Secara sosial, lapisan masyarakat Jawa terdiri tiga bagian. Merujuk pada tesisnya Clifford Geertz, masyarakat Jawa dibagi ke dalam tiga tipe; abangan, santri dan priyayi. Abangan merupakan kelompok sinkretik yang menjaga secara seimbang unsur animisme, Hindu dan Islam dengan menjadikan desa sebagai inti struktur sosialnya. Sementara santri adalah kelompok yang berusaha mengurangi unsur animisme itu dan kebanyakan dari mereka adalah pedagang juga petani yang lebih kaya. Elemen yang ketiga adalah priyayi yang akar-akarnya terletak pada kraton Hindu Jawa dan masih mengembangkan etiket kraton itu.
Selain tiga kelompok tersebut, juga ada komunitas Tionghoa. Mereka memegang keyakinan tradisionalnya yakni, Khonghucu, Tao dan Buddha (Mahayana). Daerah Welahan, Jepara merupakan salah satu tujuan ziarah masyarakat Tionghoa, terutama yang beragama Khonghucu. Pada tahun 1920-an, banyak orang Tionghoa di sekitar Muria yang kemudian beralih memeluk Kristen. Gereja Tionghoa Muria inilah yang kemudian dikenal sebagai Gereja Kristen Muria Indonesia (GKMI).
Baik GKMI maupun GITJ ini berasal dari satu denominasi yang sama, Mennonite. Di Indonesia, GKMI menempati kantor Sinode di Jalan Sompok, Semarang. Mennonite merupakan aliran Kekristenan yang diinisiasi oleh Menno Simons (1496-1561). Ia dikenal sebagai tokoh gerakan Anabaptis di dari Belanda yang sangat berhaluan moderat dan sangat menjauhi kekerasan. Aliran ini berkembang tak lama setelah Martin Luther mengumandangkan Reformasi pada 1517.

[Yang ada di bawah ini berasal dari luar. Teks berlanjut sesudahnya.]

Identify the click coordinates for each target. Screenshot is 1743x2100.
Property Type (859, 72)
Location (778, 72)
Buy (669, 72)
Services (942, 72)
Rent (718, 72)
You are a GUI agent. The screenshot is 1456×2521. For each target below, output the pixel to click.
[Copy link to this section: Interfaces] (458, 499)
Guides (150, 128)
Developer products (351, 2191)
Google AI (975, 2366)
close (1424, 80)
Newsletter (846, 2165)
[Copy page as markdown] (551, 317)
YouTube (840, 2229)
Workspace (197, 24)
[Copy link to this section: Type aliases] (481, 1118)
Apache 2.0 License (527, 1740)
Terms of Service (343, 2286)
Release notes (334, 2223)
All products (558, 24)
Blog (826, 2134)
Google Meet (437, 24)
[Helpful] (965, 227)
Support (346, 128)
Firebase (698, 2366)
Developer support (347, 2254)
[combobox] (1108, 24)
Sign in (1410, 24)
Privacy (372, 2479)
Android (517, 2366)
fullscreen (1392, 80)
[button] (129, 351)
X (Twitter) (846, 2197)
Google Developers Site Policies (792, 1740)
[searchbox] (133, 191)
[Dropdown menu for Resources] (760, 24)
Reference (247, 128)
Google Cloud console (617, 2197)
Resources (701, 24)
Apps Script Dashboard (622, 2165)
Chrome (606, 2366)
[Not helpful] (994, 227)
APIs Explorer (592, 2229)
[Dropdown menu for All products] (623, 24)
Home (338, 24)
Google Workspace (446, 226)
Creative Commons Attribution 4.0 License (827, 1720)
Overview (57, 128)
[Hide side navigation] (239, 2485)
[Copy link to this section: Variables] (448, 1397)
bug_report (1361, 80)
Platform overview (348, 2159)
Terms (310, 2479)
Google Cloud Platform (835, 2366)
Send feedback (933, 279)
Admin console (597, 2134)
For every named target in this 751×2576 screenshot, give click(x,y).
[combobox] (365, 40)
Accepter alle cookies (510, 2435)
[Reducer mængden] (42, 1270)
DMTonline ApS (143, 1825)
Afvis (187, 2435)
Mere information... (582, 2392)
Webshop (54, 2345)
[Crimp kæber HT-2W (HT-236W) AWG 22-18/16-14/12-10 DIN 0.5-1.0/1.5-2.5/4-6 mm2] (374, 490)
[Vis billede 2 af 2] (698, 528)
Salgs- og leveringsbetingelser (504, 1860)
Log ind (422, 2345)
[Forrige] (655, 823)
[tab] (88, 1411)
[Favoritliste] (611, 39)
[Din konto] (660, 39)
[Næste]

GITJ merupakan nama resmi dari Gereja Jawa Muria. GITJ tumbuh dan berkembang dalam konteks masyarakat Jawa Tengah bagian utara yang sangat kuat warna keislamannya, khususnya Islam Tradisional. Sesuai dengan namanya, Muria, GITJ ini tumbuh di lingkungan eks Karesidenan Pati, terutama di daerah Jepara, Kudus dan Pati. Hingga tahun 2000, hanya ada delapan GITJ di luar Muria, yakni di Semarang dan Sumatera bagian selatan.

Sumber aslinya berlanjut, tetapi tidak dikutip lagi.